4x2 - 16 = 0
2x2 = 16
x2 + 5 = 0
x2 + 5x - 6 = 0
x2 - 25 = 0
3x2 = -9x
2x2 - 4x + 1 = 0
3x2 + 2x = 7
x2 + 8x + 9 = -7
2007-07-26 16:31:49 · 3 answers · asked by Anonymous in Science & Mathematics ➔ Mathematics
I assume you meant:
4x^2 - 16 = 0
Factor into binomial:
(2x + 4)(2x - 4) = 0
Assume either factor = 0
2x + 4 = 0, 2x = - 4, x = -2
or
2x - 4 = 0, 2x = 4, x = 2
Substitute in original
4(+2^2) -16
4(4) -16
16 - 16 = 0
True
2007-07-26 16:42:31 · answer #1 · answered by Robert S 7 · 0⤊ 0⤋
4x2 - 16 = 0 change to 4x2 = 16 divide by 4 so x2=4 and x=2 or x=-2
2x2 = 16 divide by 2 and get x2 = 8 so x = 2*SQRT(2) or x = -2*SQRT(2)

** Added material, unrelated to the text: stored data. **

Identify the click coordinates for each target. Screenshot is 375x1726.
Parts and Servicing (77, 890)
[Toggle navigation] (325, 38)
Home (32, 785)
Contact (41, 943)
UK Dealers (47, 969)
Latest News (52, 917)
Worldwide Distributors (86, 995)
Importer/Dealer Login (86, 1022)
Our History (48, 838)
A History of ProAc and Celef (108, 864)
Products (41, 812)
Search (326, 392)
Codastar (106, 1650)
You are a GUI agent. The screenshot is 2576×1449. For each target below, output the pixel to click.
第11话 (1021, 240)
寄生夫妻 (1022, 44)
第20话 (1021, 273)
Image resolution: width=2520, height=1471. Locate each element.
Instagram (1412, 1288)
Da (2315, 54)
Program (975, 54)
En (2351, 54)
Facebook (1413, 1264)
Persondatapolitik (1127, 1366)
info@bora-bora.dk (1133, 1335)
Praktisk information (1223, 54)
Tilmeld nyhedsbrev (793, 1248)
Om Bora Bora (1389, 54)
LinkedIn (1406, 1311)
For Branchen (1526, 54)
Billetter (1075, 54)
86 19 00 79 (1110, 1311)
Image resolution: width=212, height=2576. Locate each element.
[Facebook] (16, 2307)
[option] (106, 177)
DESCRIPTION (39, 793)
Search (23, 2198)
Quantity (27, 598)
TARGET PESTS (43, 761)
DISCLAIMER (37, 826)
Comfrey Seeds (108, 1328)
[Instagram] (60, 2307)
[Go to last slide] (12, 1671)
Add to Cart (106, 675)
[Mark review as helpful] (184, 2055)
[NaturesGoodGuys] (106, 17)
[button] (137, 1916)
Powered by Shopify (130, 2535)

x2 + 5 = 0 sorry x2 = -5 would only work for imaginary numbers
x2 + 5x - 6 = 0 factor (x + 6)*(x - 1) so x = 1 and x = -6
x2 - 25 = 0 change to x2 = 25 so x=5 or x=-5
3x2 = -9x divide by 3 to get x2 = -3x divide by x go get x=-3 and also x=0 since both sides are multiples of x
Genral form of quadratic equation is A*X^2 + B*X + C = 0
Solution to this is: X = [-B +/- SQRT(B^2 - 4*A*C)] / [2*A]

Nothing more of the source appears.